What you should do:
Which lines have the string "each"? Copy all of them from the entries below.

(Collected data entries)
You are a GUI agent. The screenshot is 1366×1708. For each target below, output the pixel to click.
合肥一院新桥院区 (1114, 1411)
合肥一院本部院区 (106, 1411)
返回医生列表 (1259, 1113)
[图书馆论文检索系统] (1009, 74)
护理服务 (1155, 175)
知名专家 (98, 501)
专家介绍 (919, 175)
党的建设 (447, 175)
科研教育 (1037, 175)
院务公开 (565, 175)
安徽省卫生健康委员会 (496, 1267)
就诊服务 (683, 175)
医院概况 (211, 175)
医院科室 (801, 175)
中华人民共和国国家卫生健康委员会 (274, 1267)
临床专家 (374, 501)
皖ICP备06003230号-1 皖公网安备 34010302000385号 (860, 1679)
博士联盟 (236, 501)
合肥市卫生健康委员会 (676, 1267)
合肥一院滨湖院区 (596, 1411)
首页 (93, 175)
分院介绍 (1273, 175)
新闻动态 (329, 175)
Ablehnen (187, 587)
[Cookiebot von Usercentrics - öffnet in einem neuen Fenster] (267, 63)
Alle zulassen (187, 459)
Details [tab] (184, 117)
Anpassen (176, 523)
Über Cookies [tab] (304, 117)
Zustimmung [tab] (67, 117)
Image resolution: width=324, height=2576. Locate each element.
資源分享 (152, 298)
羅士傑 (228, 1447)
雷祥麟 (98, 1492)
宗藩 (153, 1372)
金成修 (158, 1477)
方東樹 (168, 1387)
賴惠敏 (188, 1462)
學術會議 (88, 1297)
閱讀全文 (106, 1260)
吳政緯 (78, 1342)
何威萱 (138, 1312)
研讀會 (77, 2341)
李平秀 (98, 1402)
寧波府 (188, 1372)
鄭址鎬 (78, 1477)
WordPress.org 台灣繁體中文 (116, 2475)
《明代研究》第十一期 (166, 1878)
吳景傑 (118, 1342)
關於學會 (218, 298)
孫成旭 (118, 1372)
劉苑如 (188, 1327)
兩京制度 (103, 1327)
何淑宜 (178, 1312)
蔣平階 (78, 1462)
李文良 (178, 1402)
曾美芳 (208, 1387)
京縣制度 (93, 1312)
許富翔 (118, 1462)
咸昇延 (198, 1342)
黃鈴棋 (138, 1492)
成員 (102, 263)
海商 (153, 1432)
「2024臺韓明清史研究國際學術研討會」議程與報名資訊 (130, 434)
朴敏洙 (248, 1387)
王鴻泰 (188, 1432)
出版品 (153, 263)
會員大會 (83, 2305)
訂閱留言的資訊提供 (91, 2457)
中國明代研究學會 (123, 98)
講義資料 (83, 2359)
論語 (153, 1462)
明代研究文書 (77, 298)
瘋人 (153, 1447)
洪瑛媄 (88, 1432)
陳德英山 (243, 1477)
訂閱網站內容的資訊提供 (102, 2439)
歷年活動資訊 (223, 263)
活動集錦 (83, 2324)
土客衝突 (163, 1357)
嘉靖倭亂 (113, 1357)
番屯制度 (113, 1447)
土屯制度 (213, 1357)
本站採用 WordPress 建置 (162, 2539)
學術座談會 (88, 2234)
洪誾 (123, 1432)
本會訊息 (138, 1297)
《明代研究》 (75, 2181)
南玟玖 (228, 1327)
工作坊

Answer for this exercise:
You are a GUI agent. The screenshot is 1366×1708. For each target below, output the pixel to click.
Image resolution: width=324, height=2576. Locate each element.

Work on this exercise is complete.